There are mainly two reasons for intra-aneurysmal thrombus formation. First, the flow pattern inside of the aneurysm can stimulate thrombus formation. Second, the aneurysmal lumen can stimulate thrombosis. Both of these causes of thrombus formation also play a role in aneurysmal wall pathophysiology. Additionally, there is the possibility for thrombosis to increase via neovascularization or growth of the aneurysm. Likewise, in large and giant aneurysms (Fig. 5‑1), intramural hemorrhages due to rupture of fragile vasa vasorum stimulate thrombus formation. The dynamics of thrombus formation and lysis result in the appearance of emboli, which subsequently makes stroke inevitable. Unfortunately the thrombus inside the aneurysm does not protect the patient from aneurysm rupture, but can actually advance it. It is complete obliteration of an aneurysm and thrombotic mass removal that protect the patient from stroke. This is why open microneurosurgery is preferred. In many cases revascularization is necessary for such large and giant aneurysms. This should be done in medical centers dedicated to neurovascular treatment.

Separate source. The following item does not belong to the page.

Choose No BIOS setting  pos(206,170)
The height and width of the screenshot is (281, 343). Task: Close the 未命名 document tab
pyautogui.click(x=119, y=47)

5.4 Arteriovenous Malformation and Stroke

Most patients with cerebral arteriovenous malformation (AVM) are diagnosed during middle-age, meaning that they have potentially decades of life ahead. Helsinki study of the natural history of AVMs is in line with the ARUBA study (A Randomized trial of Unruptured Brain AVMs): there exists an approximately 2–3% annual risk of hemorrhage. The indications for treating these lesions are easy to understand and readily justified. The collective risk of rupture of AVMs will grow significantly over the span of a patient’s life and the only way to avoid such a hemorrhage is to remove the AVM. Originally, ARUBA investigators came to conclude that conservative treatment is superior to intervention at 33 months follow-up. Regrettably, the same investigators later extrapolated that the results of ARUBA were valid as follow-up data decades later. Fortunately for patients, the neurovascular community has woken up from this disastrous way of thinking and there are now many other studies which report more rational conclusions for patient care. No one can know the obliteration rate of AVMs in the ARUBA study, as it has not been reported. More than half of the intervention group either had on-going treatment or had not started treatment (53 and 20 patients, respectively) during the report of ARUBA. Meta-analysis by Liu X showed that 96% of AVMs are removable by microneurosurgery, 38% by radiation, and 13% by embolization. Despite this knowledge, only 17 patients out of 114 in the ARUBA intervention group were treated by microneurosurgery, even though 76 patients in the intervention group had Spetzler-Martin (SM) Grade I-II. Additionally, approximately one-third of patients in the ARUBA study were SM grade III-IV; as such this subgroup is overrepresented in the patient cohort. Obviously intervention in such cases is riskier than for lower grade AVMs. All this shows that complex diseases such as AVMs should be treated in medical centers dedicated to them by professionals who treat these lesions daily.